Encapsulated (melanized) metacercariae of Maritrema novaezealandensis in a resistant amphipod. The metacercariae are visible as three reddish dots through the amphipod's exoskeleton; they were killed by the host immune system following penetration.

Geographical variation and local adaptation: Different populations of the same host species experience different levels of infection, and are also exploited by different parasite species. We investigate the factors responsible for these spatial patterns in parasitism. Also, immunity to infection comes at a cost: any energy allocated to fighting parasites is unavailable for other functions, such as reproduction. We thus expect natural selection to optimize investments in immunity such that they reflect actual exposure to parasites: if infection is likely, greater immunity should be favoured, and vice versa. We are comparing the ability of crustaceans from different populations to resist infection by parasites, to determine whether individuals from areas where parasites are absent are more susceptible to infection and less capable of an immune response than those from populations facing high levels of parasitism.

Macroecology and biogeography of parasitism: Large-scale ecological patterns are the outcome of both evolutionary processes and historical biogeographical events.
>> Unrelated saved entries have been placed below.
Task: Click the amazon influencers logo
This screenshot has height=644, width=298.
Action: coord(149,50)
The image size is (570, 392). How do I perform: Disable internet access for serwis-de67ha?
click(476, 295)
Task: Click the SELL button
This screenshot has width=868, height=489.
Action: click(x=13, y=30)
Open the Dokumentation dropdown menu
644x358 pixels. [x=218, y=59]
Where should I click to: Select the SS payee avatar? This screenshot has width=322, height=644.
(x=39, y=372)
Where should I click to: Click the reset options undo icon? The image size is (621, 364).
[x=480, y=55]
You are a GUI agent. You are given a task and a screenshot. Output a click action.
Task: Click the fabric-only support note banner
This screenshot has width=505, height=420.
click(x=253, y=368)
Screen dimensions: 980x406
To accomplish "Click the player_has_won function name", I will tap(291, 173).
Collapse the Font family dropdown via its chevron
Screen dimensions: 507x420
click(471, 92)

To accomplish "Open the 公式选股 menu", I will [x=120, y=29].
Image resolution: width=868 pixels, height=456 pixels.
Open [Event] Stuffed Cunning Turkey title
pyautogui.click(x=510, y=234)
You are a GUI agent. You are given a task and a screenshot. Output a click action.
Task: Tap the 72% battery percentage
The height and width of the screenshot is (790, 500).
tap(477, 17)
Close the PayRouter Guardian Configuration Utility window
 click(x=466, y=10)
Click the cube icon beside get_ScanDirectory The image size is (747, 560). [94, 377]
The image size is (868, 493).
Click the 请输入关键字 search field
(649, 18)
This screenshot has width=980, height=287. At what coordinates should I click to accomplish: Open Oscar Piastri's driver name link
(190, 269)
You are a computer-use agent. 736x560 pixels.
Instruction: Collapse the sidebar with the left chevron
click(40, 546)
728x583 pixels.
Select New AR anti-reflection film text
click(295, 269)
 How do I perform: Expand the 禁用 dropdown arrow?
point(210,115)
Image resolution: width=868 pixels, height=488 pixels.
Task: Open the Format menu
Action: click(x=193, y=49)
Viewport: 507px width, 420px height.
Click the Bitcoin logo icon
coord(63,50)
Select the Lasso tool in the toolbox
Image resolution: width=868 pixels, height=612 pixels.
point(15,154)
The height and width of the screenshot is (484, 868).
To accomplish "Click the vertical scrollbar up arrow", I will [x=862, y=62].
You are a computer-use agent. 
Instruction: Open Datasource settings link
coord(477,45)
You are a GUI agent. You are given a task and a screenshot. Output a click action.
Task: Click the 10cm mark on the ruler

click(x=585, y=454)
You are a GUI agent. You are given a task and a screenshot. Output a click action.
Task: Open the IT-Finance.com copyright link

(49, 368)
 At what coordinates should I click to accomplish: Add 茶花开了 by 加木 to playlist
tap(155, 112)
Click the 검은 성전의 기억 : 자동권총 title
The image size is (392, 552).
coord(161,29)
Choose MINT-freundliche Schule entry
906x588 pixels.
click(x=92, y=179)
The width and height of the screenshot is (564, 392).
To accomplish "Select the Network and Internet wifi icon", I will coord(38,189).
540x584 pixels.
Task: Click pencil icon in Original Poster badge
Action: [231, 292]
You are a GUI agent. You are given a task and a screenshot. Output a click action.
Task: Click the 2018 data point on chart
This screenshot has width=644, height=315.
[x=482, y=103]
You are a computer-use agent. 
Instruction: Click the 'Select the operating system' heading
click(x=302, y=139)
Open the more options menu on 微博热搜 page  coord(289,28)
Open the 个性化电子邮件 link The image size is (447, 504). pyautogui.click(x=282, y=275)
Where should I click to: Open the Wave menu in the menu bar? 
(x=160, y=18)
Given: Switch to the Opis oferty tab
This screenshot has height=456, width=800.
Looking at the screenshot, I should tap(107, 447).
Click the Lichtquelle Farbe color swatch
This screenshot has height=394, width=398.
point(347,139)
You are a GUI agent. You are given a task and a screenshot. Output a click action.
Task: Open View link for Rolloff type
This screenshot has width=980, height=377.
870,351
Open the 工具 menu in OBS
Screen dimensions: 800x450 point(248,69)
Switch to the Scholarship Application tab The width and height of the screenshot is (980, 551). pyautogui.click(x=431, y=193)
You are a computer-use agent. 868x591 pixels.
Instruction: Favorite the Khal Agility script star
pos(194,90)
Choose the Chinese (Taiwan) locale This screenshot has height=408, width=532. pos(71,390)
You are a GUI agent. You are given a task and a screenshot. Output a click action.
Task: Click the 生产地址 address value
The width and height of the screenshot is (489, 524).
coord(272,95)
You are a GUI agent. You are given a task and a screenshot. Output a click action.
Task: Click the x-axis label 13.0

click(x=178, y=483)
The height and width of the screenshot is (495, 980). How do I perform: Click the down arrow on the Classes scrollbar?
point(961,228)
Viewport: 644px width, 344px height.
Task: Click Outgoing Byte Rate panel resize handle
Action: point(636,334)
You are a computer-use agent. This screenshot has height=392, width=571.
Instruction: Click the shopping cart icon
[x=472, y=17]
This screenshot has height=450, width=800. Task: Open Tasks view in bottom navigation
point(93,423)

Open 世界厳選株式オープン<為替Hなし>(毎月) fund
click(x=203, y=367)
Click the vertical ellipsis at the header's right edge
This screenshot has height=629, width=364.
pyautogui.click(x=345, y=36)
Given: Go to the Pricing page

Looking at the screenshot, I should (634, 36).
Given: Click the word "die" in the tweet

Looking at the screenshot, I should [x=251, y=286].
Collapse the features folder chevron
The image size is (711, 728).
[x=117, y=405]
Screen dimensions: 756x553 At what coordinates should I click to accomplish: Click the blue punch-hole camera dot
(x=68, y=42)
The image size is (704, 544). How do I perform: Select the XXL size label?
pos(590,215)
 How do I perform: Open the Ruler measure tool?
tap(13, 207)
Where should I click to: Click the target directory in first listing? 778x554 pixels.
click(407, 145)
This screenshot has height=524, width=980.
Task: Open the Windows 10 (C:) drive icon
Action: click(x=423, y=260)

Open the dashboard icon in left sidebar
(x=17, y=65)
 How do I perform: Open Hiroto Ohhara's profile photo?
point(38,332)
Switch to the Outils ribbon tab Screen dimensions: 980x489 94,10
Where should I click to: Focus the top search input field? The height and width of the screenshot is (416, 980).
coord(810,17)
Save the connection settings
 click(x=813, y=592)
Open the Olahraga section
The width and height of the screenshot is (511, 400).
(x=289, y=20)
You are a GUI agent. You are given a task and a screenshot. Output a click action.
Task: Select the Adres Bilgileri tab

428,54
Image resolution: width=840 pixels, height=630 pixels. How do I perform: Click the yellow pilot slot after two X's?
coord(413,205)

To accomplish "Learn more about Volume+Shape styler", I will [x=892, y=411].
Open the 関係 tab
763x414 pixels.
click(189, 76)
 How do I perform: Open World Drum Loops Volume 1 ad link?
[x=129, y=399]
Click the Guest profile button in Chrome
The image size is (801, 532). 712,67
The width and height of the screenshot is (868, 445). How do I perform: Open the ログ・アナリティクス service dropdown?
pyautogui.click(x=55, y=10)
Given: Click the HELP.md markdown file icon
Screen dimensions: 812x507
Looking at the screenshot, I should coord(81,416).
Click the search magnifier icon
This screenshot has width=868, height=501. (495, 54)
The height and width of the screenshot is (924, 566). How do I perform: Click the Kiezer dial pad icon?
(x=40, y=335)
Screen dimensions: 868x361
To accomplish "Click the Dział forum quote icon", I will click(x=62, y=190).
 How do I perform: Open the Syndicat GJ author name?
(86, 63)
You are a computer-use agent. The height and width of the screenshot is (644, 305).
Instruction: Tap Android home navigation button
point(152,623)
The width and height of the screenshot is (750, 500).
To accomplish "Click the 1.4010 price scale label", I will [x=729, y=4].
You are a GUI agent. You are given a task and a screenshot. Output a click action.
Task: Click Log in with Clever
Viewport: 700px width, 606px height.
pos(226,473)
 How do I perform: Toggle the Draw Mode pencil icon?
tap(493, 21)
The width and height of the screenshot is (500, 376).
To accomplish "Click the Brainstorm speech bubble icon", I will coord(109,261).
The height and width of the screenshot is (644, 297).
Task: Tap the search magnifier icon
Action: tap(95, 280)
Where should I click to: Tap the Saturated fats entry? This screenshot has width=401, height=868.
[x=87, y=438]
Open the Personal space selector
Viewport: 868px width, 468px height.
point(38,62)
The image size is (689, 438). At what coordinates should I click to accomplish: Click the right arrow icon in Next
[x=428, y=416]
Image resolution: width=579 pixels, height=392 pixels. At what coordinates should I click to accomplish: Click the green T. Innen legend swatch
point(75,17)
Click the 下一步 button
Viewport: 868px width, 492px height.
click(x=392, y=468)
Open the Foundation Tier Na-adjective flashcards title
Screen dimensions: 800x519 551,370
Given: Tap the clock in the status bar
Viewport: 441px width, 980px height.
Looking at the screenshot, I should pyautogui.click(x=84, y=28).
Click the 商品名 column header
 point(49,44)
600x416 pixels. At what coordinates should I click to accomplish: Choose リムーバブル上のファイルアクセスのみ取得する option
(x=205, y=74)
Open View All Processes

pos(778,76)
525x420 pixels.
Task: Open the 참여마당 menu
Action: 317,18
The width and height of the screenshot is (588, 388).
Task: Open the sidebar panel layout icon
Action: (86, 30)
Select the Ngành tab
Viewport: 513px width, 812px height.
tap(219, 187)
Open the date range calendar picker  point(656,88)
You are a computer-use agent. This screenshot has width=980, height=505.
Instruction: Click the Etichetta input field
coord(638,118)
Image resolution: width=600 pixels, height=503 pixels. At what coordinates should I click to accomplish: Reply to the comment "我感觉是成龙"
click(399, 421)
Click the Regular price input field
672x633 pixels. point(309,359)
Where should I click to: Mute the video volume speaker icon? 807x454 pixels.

The way in which parasite species within any given taxon are distributed among host species or among geographical areas reflect the action of these forces, and these distribution patterns can shed light on which force has played the most important role in shaping parasitism in natural systems. Using large databases on host-parasite associations, and a range of phylogenetic, biogeographical and macroecological approaches, we search for emergent patterns in parasite ecology. In particular, we have recently investigated global patterns in parasite biodiversity, as well as patterns of parasite specialization in host-parasite networks. The taxa we investigate range from helminths in fish to fleas on mammals. Our findings are casting a new light on the general importance of parasitism as a component of complex ecological systems.